▸ Written task 1:
In the forum thread on SCSI errors during backups, what did HP replace when similar messages appeared before?
▸ Written task 2:
Reproduce the part of the forum thread starting with "Thierry Poels_1" and going on through "end users anyway.".

▸ Text segment:
/---
Operating System - HP-UX
1826213 Members
2790 Online
109691 Solutions
New Discussion

scsi problems causing backup to fail; what's going on?

 
Mark Vollmers
Esteemed Contributor

scsi problems causing backup to fail; what's going on?

Hi, all. I've got a problem here that I could use help on. I'll try to include everything that's been going on.
On May 4, our backup failed. One of the NFS mounted NT stations was powered off, so I assumed that this was the problem. Monday came, and I tried to run a backup (manually) in the morning. I got errors saying that the device output file for /dev/rmt/0m was bad. I told it to keep going (without backing up the NFS mounts). Sorry I don't have the exact error. It worked fine. That night, for the regular backup (backup all files and the NFS stuff), it killed again. the br_log has an exit code of 2 for the backup command. I tried the backup again during the day, and it did not work. It would start with the output file errors and exit in the middle. I finally rebooted the server (thinking that the NT station being turned off seriously screwed it up) and let backup run. It appears to have run successfully last night. The kicker is the syslog. It is peppered with SCSI errors. Every time I ran a backup for the last two days, these errors appeared. It looks like a new set is there from last night, but it backed up successfully. I have attached the syslog entries and one of the mails to root from backup. I have no idea what these all mean. I assume that they appear when backup fails and shows why, but what about the ones for the sucessful backup (may 8)? We had similar messages a while back, and HP replaced the SCSI card on the server. Could it be the RAID drive or controller? what about the server? what is backup doing to trigger this? I'd like an idea of which tree to bark up. Any ideas are welcome; I'm all out of my own. Thanks!
"We apologize for the inconvience" -God's last message to all creation, from Douglas Adams "So Long and Thanks for all the Fish"
20 REPLIES 20
Vincenzo Restuccia
Honored Contributor

Re: scsi problems causing backup to fail; what's going on?

Verify SCSI termination,disk,BCC and controller.
Thierry Poels_1
Honored Contributor

Re: scsi problems causing backup to fail; what's going on?

hi,
was anything changed on your server? This sounds indeed like SCSI problems : duplicate SCSI address, bad terminator, ...
good luck,
Thierry.
All unix flavours are exactly the same . . . . . . . . . . for end users anyway.
Mark Vollmers
Esteemed Contributor

Re: scsi problems causing backup to fail; what's going on?

The RAID drive has all slots terminated or has cables in them. Likewise with the server. I didn't notice anything odd with the controller. We recently had to re-configure it cause it lost the SCSI channel info after a shutdown (we replaced the controller casing and reconfigured), but that was a month ago and had worked fine afterwards. I don't understand where all the disconnects are coming from, since I can access /home (on the RAID) fine, so that has not crashed on me.
"We apologize for the inconvience" -God's last message to all creation, from Douglas Adams "So Long and Thanks for all the Fish"
\---
▸ Raw data:
/---
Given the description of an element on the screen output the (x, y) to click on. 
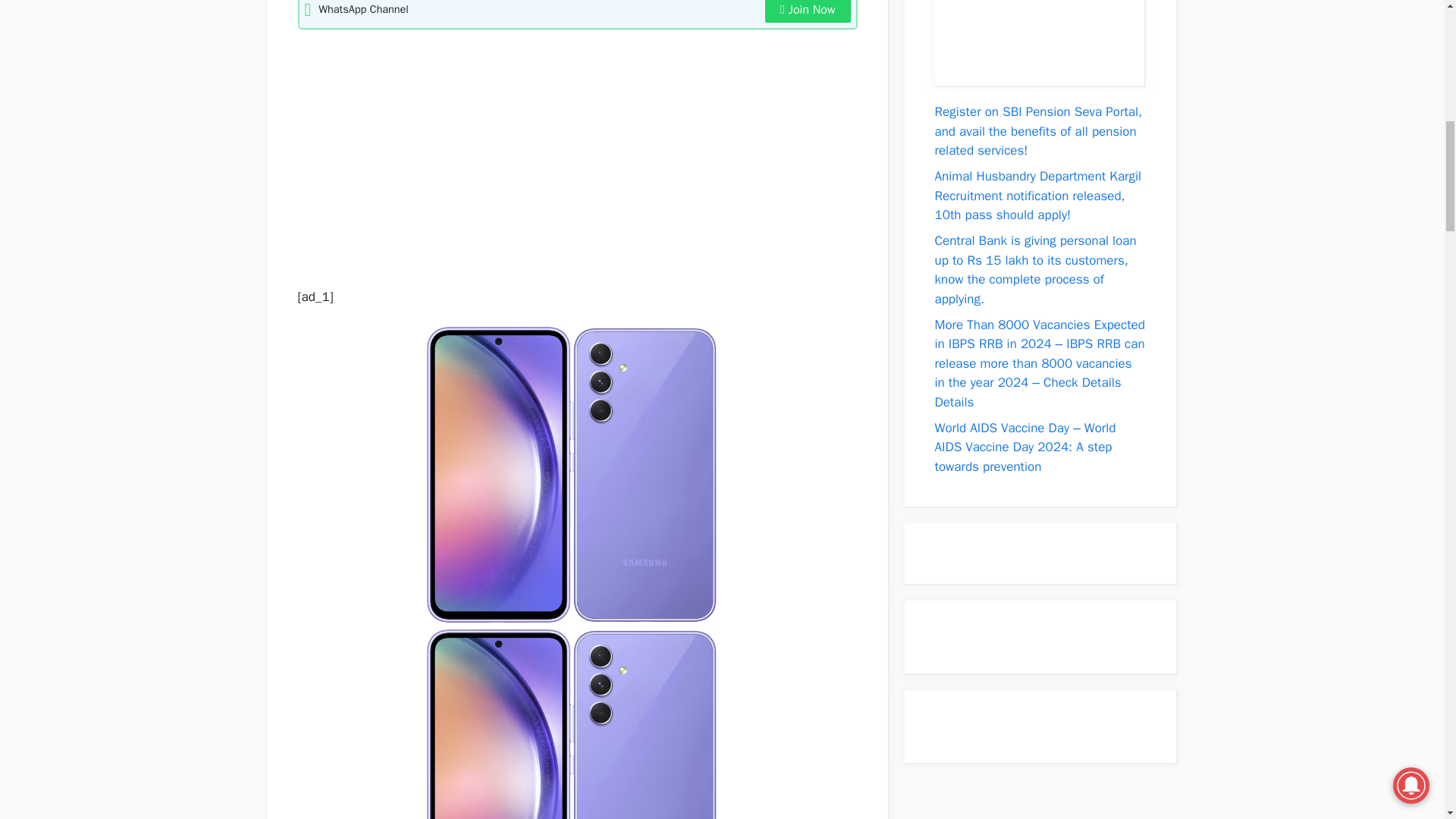
samsung-galaxy-a54-5g-phone (561, 723)
Advertisement (569, 151)
Join Now (807, 11)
\---
▸ Exercise response 1:
The SCSI card on the server.

▸ Exercise response 2:
Thierry Poels_1
Honored Contributor

Re: scsi problems causing backup to fail; what's going on?

hi,
was anything changed on your server? This sounds indeed like SCSI problems : duplicate SCSI address, bad terminator, ...
good luck,
Thierry.
All unix flavours are exactly the same . . . . . . . . . . for end users anyway.